Por: José Miguel Marchena
Gerente de Innovación y Desarrollo de ISIL
La educación formal, es decir, la que ocurre en un formato específico y en un espacio de tiempo preestablecido de nuestras vidas, como la escuela o la universidad, representa solo un porcentaje pequeño de todas las oportunidades que tenemos para aprender. Sin darnos cuenta, década tras década, hemos sido parte de una progresión lineal de aprendizaje que nos conduce desde la formación básica hasta la superior sin dejar espacio a rutas alternas o atajos.
El costo de esta longeva dinámica resulta en que nos cuesta comprender que existen muchas otras formas de aprender “fuera de las aulas” que pueden ser igual o incluso más provechosas si nos planteamos seriamente que así sea. Aprender sin obligación y por convicción.
Es aquí donde emerge el concepto de aprendizaje intencional como un proceso de formación voluntario, autónomo y permanente que se basa en nuestra predisposición de absorber todo el conocimiento posible, por simple o sofisticado que sea, en cada episodio de nuestras vidas.
Cada momento sin excepción cada interacción con amigos, colegas o procesos es una oportunidad de aprender.

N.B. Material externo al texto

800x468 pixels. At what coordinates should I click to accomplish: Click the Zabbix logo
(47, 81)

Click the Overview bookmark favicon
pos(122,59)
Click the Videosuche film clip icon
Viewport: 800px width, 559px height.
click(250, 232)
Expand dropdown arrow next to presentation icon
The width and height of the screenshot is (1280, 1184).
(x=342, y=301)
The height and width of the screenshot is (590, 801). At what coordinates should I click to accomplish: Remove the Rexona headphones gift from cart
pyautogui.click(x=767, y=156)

Por tanto, el aprendiz intencional no requiere de un esfuerzo extra o de un espacio específico, para él aprender es una actitud mental y no una asignatura.
Se discute mucho sobre la automatización del trabajo y sobre la hipotética amenaza que la tecnología reviste para los profesionales, en lugar de hablar más sobre aprendizaje. Aprender es una habilidad en si misma y es, en mi opinión, la habilidad más fundamental e influyente en nuestras vidas. Aprender con intención es una inversión, la más rentable de todas.
Porque en este punto espero que todos hayamos arribado al consenso de que la obsolescencia no es una cuestión de edades ni de robots futuristas, la verdadera obsolescencia ocurre cuando todos en tu entorno aprenden más rápido que tú.